Different Deployments
- Customer Needs
- Reliability and security in network stuff.
- SLA guarantees for certain types of traffic.
- Traffic management to help with multi-tenancy and Tier 1 Apps in a consolidated environment.
- Specific Security Requirements – Legal, Rules/Regs, etc.
- Visibility and Monitoring Support – NetFlow and SPAN now added in vSphere 5.
- Infrastructure
- Blades vs. Rack mount
- GigE vs. 10 GigE
- Scenario: Multiple GigE Ports
- Port Group A with 4 GigE to one physical switch.
- Port Group B with 4 GigE to another physical switch.
- Audience Question – Link State Tracking vs. Beacon Probing
- Link State Tracking is only on Cisco switches….use it when you have Cisco.
- Beacon probing if not on Cisco switches.
- Audience Question – trunking DMZ across data centers, etc.
- Just VLAN it….sometimes that’s an auditing issue though.
- No good answer except drive your hosts towards as much logical isolation and as little physical isolation as possible.
vDS Configuration Steps
- Configure Uplink Port Groups
- Number of uplinks depends on number of NICS
- Define Port Groups based on number of traffic types
- Configure Following parameters for each PG
- Teaming
- VLAN setting
- Add Hosts to vDS
- Easy when have same # of vmnics across all hosts, harder when variable # of vmnics on hosts – be careful.
- Option 1 – Static Port Group to NIC Mapping
- Take your traffic types and set the teaming options individually.
- Ex. iSCSI gets one uplink with explicit failover, VM gets 2 uplinks with Load Based Teaming
- One NIC for other types with Explicit Failover
- Very static, simple, maps to existing customer methods.
- Physical Switch Config Steps
- Trunk
- Allow needed VLANS (or deny)
- Port Fast
- BPDU Guard
- No Link Agg
- Don’t need Link State Tracking if have Mesh Topology
- Option 2 – Static with Enhancements
- 2 Gig for iSCSI up from 1 Gig
- 2 Gig for vMotion up from 1 Gig
- iSCSI B/w improvement via iSCSI MPIO – 2 separate PG’s and bind vmknic to physical NICs/vmnics
- vMotion B/W improvement via multi-NIC vMotion
- Good chart showing this one just like Option 1
- Option 3 – Dynamic – use NIOC and config Shares and Limits
- Need B/W info for the traffic types so don’t go too high or too low – use NetFlow to figure it out.
- Use all uplinks for all traffic types, all active, no standby.

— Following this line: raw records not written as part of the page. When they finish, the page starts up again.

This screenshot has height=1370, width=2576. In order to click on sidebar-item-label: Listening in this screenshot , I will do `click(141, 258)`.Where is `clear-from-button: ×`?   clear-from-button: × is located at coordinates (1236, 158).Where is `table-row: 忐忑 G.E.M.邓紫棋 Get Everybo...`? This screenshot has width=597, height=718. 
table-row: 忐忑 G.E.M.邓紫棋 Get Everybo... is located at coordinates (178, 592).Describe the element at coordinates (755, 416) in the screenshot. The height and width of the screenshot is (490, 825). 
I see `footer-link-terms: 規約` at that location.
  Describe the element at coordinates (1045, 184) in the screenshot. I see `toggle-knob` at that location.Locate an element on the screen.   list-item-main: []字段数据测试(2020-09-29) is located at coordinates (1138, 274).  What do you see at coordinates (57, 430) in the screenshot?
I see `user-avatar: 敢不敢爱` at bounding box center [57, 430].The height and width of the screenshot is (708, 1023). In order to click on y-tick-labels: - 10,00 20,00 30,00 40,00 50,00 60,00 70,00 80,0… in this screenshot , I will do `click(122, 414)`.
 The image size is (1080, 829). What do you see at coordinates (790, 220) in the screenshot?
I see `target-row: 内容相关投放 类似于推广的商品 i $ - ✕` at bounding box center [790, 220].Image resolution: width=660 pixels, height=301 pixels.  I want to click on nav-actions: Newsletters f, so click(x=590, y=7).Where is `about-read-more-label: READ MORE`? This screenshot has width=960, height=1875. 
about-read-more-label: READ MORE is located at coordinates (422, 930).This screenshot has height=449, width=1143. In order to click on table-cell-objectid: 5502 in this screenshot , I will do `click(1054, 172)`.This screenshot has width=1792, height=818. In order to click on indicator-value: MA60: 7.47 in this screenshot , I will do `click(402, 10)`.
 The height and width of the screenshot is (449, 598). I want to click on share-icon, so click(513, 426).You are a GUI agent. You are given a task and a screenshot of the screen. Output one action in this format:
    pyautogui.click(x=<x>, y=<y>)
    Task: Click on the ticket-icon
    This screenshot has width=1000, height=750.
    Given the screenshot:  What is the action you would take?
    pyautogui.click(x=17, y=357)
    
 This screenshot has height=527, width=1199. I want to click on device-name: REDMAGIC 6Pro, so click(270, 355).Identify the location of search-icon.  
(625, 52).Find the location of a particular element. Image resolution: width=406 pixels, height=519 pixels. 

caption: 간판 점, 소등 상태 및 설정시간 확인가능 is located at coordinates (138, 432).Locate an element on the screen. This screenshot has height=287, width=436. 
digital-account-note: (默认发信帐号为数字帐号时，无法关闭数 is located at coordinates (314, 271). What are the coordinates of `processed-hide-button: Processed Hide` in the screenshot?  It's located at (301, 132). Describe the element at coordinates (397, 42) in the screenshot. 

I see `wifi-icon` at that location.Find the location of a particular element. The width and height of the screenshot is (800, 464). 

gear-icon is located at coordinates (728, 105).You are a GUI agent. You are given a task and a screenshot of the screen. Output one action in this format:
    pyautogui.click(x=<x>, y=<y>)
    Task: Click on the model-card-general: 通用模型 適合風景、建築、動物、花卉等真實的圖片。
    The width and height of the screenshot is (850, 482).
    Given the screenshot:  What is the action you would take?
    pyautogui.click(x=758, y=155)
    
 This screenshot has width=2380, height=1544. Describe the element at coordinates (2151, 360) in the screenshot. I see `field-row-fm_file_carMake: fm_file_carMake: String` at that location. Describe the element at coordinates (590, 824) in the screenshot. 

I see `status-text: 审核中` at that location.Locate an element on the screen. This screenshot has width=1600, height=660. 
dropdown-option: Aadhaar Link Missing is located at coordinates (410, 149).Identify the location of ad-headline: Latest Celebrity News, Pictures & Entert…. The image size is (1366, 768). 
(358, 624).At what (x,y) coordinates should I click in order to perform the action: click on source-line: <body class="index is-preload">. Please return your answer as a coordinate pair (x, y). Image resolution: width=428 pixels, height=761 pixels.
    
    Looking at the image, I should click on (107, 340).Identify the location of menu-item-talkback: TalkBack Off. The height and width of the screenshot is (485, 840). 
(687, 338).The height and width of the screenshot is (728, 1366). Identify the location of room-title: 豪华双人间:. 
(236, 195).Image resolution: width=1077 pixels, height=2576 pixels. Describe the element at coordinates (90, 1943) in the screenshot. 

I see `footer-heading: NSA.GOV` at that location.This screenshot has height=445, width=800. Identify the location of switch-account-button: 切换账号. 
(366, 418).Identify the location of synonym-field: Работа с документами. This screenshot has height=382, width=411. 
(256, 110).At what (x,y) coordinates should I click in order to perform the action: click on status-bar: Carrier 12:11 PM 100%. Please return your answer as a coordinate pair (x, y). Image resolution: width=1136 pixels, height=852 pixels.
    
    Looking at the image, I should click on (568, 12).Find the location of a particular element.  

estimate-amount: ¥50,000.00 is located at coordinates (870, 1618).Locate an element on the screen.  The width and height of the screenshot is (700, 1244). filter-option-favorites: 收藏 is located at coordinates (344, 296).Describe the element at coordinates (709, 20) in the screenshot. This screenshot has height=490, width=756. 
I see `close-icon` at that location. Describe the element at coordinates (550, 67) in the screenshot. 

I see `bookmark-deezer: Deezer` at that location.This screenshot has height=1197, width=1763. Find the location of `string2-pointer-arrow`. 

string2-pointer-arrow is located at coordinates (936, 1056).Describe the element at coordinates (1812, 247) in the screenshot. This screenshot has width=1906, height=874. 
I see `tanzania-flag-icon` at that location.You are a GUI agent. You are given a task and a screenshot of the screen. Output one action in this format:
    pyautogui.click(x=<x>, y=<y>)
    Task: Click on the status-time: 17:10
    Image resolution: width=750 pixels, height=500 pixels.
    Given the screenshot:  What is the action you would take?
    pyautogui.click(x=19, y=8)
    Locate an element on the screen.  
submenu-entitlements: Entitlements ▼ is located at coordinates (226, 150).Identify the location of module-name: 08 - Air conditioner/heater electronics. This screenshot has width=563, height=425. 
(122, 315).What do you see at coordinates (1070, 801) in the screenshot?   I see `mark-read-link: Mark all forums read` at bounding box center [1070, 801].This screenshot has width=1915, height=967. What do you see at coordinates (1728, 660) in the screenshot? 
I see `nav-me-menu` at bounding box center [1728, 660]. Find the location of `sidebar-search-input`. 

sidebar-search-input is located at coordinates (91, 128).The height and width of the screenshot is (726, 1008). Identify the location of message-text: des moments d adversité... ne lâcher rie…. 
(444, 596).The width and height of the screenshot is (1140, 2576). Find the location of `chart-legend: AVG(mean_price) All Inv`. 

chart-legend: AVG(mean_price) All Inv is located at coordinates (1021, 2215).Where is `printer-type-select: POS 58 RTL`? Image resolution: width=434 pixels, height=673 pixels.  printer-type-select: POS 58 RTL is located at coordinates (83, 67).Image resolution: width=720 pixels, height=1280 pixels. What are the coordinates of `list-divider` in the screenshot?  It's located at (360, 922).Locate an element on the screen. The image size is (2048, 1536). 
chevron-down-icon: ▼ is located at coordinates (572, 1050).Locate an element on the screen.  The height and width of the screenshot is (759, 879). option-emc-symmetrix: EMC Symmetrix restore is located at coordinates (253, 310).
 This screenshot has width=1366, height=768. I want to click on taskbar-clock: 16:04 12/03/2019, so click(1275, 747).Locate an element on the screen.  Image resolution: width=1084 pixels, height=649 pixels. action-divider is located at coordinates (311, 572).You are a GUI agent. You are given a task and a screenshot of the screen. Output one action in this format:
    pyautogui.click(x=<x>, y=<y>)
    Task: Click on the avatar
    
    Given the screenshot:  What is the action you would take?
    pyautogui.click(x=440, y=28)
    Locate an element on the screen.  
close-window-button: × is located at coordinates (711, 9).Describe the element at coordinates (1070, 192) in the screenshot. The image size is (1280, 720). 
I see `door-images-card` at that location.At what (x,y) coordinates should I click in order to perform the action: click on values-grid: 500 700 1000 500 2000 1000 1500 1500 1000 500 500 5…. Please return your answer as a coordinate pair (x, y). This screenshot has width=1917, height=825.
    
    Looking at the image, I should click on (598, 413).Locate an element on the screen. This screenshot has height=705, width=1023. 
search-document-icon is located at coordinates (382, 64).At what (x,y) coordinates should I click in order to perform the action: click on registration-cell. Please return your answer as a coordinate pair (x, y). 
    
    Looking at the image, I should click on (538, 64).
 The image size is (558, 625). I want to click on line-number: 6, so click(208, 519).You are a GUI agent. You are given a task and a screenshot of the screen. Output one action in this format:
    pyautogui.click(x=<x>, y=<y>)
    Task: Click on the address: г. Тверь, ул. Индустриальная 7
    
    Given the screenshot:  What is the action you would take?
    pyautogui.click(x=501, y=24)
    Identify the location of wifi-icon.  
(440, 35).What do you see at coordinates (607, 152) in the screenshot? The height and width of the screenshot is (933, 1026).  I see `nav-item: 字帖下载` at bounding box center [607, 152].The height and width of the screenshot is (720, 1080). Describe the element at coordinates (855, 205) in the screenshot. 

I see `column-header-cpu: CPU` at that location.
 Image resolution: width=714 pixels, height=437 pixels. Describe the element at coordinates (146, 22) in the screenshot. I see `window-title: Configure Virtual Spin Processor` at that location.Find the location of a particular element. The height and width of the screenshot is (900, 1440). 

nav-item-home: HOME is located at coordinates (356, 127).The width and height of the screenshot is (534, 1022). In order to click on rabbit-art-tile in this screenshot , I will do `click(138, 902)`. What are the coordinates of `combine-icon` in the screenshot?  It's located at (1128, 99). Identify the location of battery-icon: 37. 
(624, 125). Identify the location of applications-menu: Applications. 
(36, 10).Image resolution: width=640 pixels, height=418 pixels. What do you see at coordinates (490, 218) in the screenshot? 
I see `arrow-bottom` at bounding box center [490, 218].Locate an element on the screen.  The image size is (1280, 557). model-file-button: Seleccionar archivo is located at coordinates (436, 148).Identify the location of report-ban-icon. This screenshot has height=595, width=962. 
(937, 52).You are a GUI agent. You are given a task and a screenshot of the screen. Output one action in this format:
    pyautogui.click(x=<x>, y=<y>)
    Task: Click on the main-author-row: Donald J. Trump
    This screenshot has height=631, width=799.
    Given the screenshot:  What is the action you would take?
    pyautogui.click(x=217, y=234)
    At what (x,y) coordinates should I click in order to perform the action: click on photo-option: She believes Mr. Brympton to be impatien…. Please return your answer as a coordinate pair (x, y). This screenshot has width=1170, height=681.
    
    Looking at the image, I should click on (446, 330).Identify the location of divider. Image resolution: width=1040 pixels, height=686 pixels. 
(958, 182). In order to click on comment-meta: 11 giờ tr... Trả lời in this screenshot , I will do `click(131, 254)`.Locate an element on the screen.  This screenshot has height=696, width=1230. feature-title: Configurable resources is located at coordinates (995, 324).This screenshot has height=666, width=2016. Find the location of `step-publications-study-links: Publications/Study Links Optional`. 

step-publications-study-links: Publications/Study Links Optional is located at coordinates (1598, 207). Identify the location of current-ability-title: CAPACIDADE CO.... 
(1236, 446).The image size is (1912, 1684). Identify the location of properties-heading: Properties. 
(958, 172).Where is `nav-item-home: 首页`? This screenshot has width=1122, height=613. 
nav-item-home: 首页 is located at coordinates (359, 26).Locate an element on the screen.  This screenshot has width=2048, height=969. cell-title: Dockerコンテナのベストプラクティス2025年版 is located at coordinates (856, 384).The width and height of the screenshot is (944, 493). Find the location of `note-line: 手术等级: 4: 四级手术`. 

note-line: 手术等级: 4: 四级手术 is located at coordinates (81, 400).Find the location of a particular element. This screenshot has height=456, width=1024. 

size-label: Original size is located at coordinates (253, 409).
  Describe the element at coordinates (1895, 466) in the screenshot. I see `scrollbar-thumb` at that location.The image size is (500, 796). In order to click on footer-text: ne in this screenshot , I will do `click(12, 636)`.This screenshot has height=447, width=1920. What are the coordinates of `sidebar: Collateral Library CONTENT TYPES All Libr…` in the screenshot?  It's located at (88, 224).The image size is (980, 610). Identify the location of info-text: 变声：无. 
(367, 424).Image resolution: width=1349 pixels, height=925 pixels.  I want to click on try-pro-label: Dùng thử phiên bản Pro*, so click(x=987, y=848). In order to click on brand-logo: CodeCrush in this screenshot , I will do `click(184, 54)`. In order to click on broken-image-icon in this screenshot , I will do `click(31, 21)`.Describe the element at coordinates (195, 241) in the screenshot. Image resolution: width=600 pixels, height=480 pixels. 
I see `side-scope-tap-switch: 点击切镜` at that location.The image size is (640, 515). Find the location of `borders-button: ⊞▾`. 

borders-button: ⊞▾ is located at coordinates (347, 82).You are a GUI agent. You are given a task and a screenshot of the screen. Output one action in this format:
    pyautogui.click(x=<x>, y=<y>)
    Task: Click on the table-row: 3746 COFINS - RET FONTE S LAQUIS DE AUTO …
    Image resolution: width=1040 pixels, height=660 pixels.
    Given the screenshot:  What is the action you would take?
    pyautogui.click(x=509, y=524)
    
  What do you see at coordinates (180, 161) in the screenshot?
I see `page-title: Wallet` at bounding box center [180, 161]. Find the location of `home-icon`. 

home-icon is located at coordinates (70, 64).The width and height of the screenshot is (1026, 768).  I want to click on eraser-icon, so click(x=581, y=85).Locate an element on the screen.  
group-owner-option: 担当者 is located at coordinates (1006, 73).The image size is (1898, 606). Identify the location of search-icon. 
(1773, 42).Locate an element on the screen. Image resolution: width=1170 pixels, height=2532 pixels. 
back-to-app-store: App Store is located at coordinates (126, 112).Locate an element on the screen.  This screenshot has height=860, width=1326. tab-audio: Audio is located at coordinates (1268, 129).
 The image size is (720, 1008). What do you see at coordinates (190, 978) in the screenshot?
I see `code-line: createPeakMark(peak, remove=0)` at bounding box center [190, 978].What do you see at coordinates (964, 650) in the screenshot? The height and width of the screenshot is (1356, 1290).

- One Port Group per Traffic type.
- Set NIOC Shares, No NIOC limits on this one.
- How Shares Translate to Bandwidth
- Management and FT Traffic through uplink 1
- Regular share stuff frankly.
- Option 4 – Rack Mount Server with 10 GigE
- Pretty basic….just 2 10 GigE links and shares are easy.
- Option 5 – Blade Server with 10 GigE
- Access layer moves into the chassis…but same other than that.
Pro’s and Cons
- Static Option Pro’s
- Deterministic traffic allocation — very strong.
- Admins have complete control over where traffic flows go.
- Physical separation of traffic through separate physical interfaces.
- Static Option Cons
- Underutilized I/O
- Lots of management, etc
- Dynamic Pros
- Better use I/O and network
- Logical separation
- Traffic SLA via NIOC
- Resiliency via Active/Active Paths
- Dynamic Cons
- Needs all traffic paths to handle traffic characteristics — flows can shift.
- Need VLAn expertise…may have to debate with the network guys (not pruning as many VLANs or any).
- Key Takeaways
- VDS simplifies a lot of stuff.
- Use NIOC and LBT to push up network utilization.
- VDS is very flexible and scalable.
Audience Questions
- What about when vCenter goes down?
- Network continues to operate.
- Customers can’t change vDS config.
- Misconfigured management network is the challenge – host can’t connect to VC & VC can’t connect to hosts.
- To recover from this use DCUI locally to reconfig the management network on a standard vSwitch.
- Connect back to vSwitch.
- Can you export vDS info from one vCenter to another vCenter? (my question)
- Scenario would be setting up a 2nd site for SRM and starting with the same vDS config and then adjusting from there.
- Answer is no….but coming in the next version or two.
- Might we see vDS in Enterprise level?
- No….but a lot of discussion around that and a lot of other people want to see it.
- Scripts coming to help with migration from Standard vSwitch to Distributed vSwitch.